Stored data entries
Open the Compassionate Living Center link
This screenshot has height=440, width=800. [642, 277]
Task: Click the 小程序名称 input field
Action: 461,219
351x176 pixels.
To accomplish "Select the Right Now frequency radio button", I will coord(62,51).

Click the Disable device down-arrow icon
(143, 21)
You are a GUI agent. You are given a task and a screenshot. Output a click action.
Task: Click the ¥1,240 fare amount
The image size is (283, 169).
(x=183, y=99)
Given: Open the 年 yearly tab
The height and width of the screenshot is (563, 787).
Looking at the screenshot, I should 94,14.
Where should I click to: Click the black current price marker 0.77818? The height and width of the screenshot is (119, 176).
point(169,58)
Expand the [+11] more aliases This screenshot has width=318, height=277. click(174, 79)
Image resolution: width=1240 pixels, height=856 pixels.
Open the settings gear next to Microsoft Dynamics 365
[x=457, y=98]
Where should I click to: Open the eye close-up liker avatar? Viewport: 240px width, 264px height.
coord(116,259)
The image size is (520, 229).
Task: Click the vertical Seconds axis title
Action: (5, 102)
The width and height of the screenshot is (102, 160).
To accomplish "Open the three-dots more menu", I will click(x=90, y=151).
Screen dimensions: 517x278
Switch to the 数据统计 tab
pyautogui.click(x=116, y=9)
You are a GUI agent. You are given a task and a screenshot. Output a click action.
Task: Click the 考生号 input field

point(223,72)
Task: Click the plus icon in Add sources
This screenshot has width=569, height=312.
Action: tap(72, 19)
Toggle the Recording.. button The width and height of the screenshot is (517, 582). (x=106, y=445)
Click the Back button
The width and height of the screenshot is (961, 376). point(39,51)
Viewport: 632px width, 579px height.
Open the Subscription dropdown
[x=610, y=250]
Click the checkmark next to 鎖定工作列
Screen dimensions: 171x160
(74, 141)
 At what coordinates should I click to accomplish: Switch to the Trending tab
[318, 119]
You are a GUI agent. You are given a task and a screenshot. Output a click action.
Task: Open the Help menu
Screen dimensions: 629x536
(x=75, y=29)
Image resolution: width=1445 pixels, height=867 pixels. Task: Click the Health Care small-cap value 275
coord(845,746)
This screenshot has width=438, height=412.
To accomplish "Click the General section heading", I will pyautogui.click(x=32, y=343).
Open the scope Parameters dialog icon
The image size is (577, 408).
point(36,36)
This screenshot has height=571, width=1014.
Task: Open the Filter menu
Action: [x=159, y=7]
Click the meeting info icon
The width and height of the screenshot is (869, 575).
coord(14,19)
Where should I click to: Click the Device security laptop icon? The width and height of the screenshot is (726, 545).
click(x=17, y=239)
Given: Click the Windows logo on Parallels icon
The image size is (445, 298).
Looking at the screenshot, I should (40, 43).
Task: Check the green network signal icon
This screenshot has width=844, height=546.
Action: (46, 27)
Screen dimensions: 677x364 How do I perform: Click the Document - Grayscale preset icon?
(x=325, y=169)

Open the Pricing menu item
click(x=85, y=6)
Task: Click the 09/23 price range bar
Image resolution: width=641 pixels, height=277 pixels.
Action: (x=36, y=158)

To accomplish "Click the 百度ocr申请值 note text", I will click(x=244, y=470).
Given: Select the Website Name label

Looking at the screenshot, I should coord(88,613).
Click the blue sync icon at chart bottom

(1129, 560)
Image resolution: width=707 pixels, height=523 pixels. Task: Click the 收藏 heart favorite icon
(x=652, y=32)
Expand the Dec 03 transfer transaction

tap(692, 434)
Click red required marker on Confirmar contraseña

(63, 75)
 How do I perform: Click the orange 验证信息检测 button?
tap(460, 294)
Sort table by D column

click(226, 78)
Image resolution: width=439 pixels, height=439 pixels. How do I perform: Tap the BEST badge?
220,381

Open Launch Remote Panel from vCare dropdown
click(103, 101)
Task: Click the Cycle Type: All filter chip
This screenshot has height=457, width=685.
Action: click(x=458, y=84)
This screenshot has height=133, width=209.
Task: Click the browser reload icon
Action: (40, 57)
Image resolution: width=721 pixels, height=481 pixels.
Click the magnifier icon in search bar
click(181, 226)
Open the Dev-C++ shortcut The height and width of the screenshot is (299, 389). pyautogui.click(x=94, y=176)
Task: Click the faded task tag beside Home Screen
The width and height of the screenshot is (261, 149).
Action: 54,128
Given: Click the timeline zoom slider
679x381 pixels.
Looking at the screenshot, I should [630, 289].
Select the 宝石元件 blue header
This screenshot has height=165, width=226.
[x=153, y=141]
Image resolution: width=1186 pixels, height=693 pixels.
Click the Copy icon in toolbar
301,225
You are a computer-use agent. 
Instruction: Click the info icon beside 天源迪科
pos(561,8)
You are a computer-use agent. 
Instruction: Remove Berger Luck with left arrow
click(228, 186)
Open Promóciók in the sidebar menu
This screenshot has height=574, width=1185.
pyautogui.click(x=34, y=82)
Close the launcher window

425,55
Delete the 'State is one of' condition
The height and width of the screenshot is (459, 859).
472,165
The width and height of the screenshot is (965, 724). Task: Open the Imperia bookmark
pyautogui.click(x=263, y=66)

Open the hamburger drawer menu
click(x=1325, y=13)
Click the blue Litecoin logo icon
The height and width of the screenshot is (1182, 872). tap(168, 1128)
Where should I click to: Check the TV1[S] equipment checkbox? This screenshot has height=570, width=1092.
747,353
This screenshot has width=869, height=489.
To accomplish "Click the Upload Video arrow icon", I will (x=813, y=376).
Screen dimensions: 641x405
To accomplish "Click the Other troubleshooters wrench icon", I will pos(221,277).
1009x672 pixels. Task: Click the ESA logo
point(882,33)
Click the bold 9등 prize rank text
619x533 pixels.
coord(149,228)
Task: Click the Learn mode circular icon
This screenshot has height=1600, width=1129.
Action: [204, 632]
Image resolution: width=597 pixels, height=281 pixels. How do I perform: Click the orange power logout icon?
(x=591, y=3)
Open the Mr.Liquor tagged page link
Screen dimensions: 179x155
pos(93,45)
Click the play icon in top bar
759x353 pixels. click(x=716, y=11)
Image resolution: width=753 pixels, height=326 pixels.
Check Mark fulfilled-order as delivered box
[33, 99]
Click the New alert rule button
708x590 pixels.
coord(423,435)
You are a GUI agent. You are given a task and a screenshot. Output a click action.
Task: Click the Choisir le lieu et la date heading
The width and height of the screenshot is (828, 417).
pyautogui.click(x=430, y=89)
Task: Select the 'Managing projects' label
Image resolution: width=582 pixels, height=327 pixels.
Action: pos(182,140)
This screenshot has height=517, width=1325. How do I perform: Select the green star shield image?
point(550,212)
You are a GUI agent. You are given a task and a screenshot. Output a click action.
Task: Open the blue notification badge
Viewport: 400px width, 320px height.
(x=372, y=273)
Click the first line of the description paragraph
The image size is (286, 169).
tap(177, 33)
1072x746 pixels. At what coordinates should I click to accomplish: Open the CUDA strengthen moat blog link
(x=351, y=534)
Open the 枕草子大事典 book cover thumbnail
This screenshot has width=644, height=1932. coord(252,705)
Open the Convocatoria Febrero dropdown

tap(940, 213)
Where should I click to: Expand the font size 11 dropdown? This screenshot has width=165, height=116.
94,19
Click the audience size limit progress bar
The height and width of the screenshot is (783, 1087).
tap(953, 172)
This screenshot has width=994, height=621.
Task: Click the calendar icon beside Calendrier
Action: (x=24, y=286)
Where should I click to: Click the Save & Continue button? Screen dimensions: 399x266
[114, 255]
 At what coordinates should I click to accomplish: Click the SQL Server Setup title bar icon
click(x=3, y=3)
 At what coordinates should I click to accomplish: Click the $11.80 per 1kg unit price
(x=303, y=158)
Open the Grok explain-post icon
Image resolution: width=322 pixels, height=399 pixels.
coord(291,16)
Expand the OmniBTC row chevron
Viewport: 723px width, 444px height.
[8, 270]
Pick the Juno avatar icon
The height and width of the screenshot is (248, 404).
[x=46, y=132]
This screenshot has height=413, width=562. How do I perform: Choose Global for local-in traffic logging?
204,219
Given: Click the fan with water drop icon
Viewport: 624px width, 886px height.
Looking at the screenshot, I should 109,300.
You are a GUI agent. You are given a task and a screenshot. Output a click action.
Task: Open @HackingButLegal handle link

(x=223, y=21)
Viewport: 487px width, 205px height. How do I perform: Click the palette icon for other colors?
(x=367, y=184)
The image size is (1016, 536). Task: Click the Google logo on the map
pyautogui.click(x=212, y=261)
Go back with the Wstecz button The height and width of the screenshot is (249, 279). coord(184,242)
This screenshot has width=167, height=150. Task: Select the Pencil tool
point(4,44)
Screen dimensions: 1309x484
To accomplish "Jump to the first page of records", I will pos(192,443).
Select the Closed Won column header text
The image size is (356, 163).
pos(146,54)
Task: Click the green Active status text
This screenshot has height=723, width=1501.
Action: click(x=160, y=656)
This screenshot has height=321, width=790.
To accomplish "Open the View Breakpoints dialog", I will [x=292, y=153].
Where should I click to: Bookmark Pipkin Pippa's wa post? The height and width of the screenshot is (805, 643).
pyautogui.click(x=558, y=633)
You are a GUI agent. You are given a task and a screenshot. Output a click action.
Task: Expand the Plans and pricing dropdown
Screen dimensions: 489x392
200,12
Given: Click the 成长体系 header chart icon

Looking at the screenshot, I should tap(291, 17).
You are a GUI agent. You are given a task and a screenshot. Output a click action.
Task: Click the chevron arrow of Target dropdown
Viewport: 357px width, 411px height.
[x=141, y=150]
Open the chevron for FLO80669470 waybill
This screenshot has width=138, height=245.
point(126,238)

• **Exercise directions**:
Find each line in the data above with the word "page", then copy it.

• **Expected answer**:
Open the Mr.Liquor tagged page link
To accomplish "Jump to the first page of records", I will pos(192,443).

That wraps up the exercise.